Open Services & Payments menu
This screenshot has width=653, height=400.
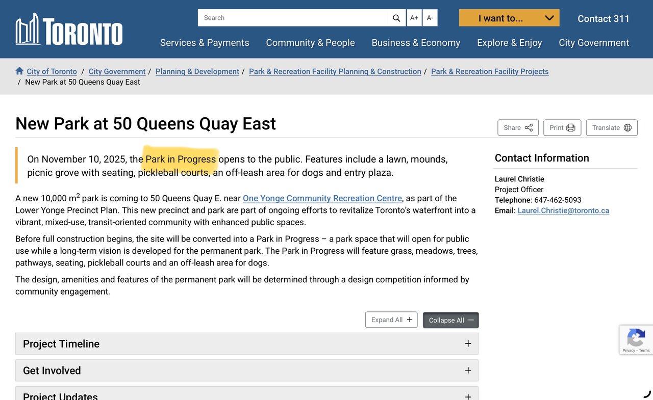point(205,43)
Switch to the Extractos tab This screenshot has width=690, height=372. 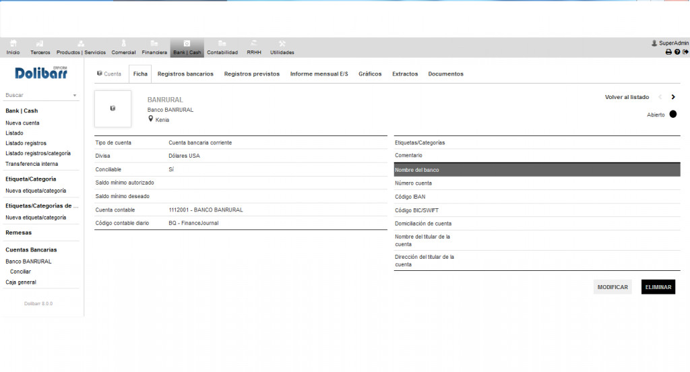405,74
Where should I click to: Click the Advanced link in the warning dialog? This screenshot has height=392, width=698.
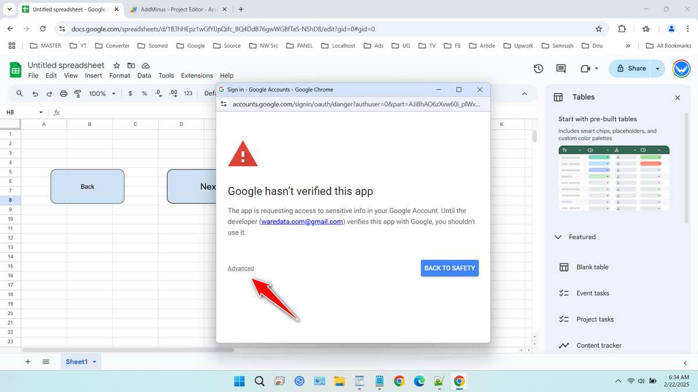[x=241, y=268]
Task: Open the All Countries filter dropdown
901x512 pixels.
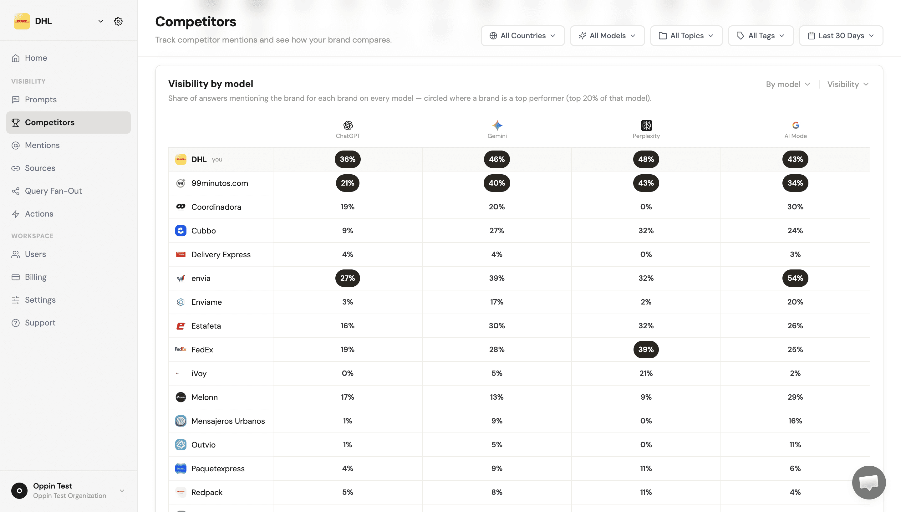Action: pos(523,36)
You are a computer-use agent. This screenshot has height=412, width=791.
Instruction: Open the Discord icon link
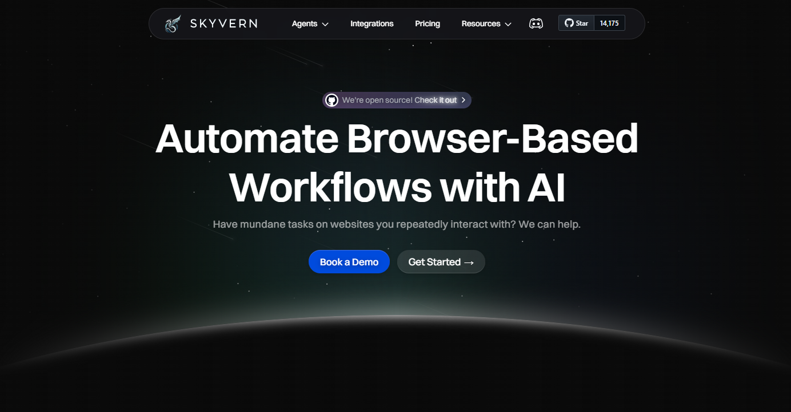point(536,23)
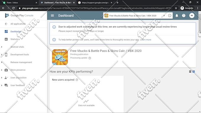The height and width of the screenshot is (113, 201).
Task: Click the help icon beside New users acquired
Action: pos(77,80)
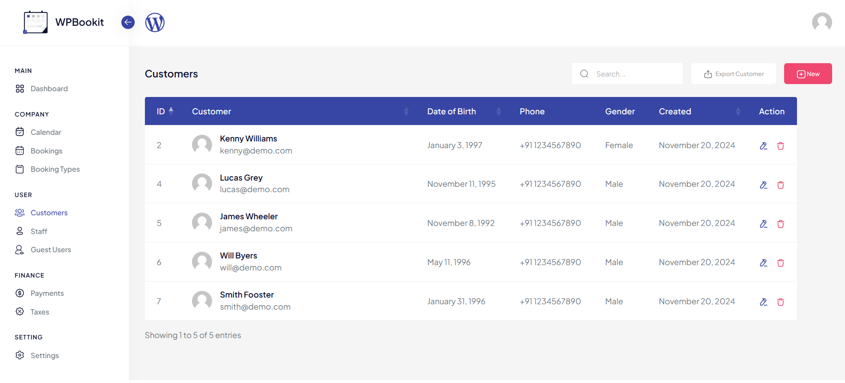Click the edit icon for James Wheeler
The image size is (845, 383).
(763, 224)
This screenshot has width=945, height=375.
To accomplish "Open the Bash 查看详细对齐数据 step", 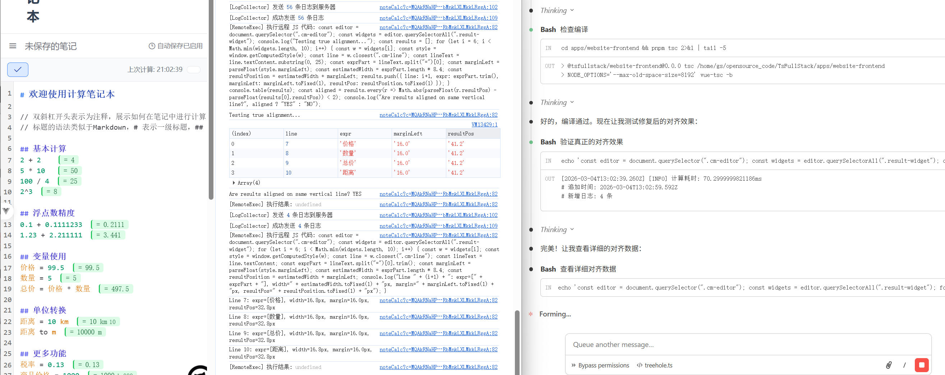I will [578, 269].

### Assigned task
From the listing above, please give again the lines that begin with the line holding "You are a computer-use" and go on through the line holding "This screenshot has width=945, height=375.", exactly, both ends included, minus any picture.

### Your response
You are a computer-use agent. This screenshot has height=412, width=791.
Instruction: Open the Discord icon link
point(536,23)
The height and width of the screenshot is (113, 201).
Task: Click the help icon beside New users acquired
Action: pos(77,80)
Click the edit icon for James Wheeler
The image size is (845, 383).
(763, 224)
This screenshot has width=945, height=375.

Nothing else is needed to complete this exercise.